During the course of the markup, a manager’s package was considered with the underlying bill without objection and two amendments were offered. Ranking Member Debbie Stabenow (D-MI) offered an amendment to allow the CFTC “to assess and collect fees to recover costs.” The amendment failed to pass by a vote of 10-9. In a statement released after the vote, CFTC Chairman Timothy Massad expressed support for the amendment, noting that the funding language posed by Senator Stabenow “addresses the fact that [the Commission is] the only federal financial regulator without some form of fee-based funding.”[2] Chairman Massad remarked that he believes “it could be implemented without doing harm to the markets [the CFTC] regulate[s].”[3] Senator Sherrod Brown (D-OH) offered and withdrew an amendment to “remove the section requiring a study of the de minimis exception level of swap dealing.”

Based on our analysis,[4] certain requirements of registered entities may be impacted by the CEURA if it were to be enacted. For example, the following highlights select provisions that may be of interest to certain regulated entities operating in the derivatives markets:

  • Section 202 - Clarification of Exemptive Authority. Section 202 of the CEURA would amend Section 4(c)(1) of the CEA so that the general exemptive authority for the Commission would apply with respect to “any swap,” and would strike the requirement that the Commission have express authority for exemptions regarding certain provisions. Section 4(c)(1) of the CEA grants the Commission the authority to exempt any transaction or class of transactions from certain provisions of the CEA, in order to “promote responsible economic or financial innovation and fair competitions.” These changes would broaden the Commission’s exemptive authority to waive or modify statutory requirements to include those requirements related to the oversight of swaps and not be limited to requirements related to the oversight of futures and options.

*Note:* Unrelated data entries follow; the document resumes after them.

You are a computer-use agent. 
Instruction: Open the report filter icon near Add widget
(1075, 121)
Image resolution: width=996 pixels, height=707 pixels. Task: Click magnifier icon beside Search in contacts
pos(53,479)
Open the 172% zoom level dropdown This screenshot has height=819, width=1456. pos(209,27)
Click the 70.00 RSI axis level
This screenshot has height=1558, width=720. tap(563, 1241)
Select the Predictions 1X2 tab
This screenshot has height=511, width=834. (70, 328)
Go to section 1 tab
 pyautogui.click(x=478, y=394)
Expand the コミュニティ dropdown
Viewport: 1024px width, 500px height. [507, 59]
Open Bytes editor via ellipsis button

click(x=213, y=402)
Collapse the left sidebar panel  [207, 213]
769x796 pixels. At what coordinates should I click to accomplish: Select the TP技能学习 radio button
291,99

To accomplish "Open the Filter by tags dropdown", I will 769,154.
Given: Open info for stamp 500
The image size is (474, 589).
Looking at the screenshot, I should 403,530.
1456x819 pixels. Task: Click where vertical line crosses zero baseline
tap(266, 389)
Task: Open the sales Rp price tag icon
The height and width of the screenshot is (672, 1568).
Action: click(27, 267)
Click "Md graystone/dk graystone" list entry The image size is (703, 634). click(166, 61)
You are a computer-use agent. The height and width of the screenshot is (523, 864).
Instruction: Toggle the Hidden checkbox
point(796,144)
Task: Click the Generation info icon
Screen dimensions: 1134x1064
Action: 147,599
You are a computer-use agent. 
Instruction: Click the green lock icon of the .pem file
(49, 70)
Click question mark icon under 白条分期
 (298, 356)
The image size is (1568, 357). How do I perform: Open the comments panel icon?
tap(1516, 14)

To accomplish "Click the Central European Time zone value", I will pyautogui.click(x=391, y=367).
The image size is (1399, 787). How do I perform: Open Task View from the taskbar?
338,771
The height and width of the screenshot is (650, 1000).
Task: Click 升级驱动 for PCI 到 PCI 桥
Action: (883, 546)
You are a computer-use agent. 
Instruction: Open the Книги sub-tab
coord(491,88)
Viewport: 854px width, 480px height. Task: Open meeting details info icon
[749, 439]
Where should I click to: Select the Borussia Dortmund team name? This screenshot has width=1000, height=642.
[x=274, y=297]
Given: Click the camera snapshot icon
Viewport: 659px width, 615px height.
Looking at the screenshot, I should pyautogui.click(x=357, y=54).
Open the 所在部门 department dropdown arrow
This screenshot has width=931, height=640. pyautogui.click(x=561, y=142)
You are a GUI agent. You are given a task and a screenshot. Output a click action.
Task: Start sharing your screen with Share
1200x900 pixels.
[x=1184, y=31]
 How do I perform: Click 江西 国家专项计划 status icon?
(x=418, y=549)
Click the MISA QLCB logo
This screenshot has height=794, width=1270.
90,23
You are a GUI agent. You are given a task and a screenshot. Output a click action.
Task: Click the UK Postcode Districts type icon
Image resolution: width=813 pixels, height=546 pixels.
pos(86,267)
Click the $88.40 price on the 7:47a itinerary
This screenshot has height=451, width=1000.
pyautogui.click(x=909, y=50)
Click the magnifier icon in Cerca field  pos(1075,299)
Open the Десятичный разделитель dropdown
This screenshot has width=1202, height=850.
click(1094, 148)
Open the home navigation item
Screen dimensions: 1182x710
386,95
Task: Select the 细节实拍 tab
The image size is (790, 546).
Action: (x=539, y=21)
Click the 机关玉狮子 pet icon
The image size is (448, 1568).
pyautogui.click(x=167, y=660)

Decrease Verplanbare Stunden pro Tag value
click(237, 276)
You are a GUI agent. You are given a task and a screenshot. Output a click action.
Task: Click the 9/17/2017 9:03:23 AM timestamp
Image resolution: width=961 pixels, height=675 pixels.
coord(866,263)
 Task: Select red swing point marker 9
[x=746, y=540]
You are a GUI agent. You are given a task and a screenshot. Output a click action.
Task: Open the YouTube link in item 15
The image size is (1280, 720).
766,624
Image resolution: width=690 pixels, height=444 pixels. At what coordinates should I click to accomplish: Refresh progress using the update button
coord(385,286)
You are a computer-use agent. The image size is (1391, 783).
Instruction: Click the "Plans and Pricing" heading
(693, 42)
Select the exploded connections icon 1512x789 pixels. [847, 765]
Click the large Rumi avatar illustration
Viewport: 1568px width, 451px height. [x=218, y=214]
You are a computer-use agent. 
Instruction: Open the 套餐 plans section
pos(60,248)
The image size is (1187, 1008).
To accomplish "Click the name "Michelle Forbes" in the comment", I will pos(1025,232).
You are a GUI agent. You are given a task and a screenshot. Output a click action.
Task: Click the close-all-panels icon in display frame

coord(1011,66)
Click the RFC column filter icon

  • Section 205 - Judicial Review of Commission Rules. Section 205 of the CEURA would add a section to the CEA providing for judicial review of CFTC rules. Specifically, the text of the amendment would allow a plaintiff adversely affected by a Commission rule to obtain review of the rule by petition. The provision is unclear as to what standards would apply to determine whether a party is “adversely affected.”
  • Section 408 - Correction of References to Designated Contract Markets. Section 408 of the CEURA amends Section 4g of the CEA to replace the term “exchange” with “swap execution facility” (SEF). Section 408 further amends Section 8c of the CEA by replacing the term “exchange” with the term “registered entity,” which includes, among other entities, SEFs and swap data repositories. Replacement of such defined terms in this manner could potentially expand certain requirements for registered entities, including, potentially, requirements related to the publication of trading information and disciplinary actions undertaken by registered entities.